■ **THE PROBLEM**
The result should be every line that contains the word "computer", taken from the material.

§ §

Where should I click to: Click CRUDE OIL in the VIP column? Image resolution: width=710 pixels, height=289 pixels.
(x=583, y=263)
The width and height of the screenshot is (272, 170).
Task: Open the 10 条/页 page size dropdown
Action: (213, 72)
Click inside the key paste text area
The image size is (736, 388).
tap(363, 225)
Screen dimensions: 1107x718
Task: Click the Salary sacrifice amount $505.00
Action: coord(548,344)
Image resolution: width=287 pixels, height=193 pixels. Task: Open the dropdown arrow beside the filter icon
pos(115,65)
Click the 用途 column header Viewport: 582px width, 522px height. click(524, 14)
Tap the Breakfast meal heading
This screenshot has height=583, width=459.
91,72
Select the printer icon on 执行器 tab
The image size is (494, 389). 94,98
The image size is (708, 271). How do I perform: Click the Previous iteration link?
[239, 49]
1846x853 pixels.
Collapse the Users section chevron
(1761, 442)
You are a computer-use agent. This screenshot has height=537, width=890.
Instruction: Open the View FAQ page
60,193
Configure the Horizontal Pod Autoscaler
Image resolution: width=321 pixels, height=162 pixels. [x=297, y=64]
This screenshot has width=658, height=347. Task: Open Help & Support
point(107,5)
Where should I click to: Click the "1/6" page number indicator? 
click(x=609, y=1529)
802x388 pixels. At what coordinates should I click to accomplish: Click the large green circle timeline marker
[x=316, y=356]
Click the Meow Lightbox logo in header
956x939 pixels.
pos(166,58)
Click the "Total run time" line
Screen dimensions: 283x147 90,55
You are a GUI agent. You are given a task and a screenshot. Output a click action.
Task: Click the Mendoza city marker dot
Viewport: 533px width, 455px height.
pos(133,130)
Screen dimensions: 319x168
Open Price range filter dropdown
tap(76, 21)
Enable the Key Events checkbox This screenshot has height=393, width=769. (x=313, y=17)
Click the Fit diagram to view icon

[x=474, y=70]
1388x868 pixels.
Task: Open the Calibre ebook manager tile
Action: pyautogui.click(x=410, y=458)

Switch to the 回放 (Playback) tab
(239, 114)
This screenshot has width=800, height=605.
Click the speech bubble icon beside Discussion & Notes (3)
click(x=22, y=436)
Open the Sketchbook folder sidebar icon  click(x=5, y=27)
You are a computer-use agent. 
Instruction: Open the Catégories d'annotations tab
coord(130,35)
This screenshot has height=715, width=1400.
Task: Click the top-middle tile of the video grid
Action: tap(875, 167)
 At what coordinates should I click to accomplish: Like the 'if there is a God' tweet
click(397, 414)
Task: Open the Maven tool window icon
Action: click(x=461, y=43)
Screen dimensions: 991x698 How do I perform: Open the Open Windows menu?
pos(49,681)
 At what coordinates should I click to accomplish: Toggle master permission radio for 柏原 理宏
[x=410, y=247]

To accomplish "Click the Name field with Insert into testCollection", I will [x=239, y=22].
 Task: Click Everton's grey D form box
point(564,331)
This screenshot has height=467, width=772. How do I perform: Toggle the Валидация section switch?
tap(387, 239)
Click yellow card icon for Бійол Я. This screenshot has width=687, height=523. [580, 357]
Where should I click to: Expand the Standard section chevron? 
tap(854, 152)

§ §

■ **RESPONSE FOR THIS EXERCISE**
You are a computer-use agent. This screenshot has height=537, width=890.
You are a computer-use agent. 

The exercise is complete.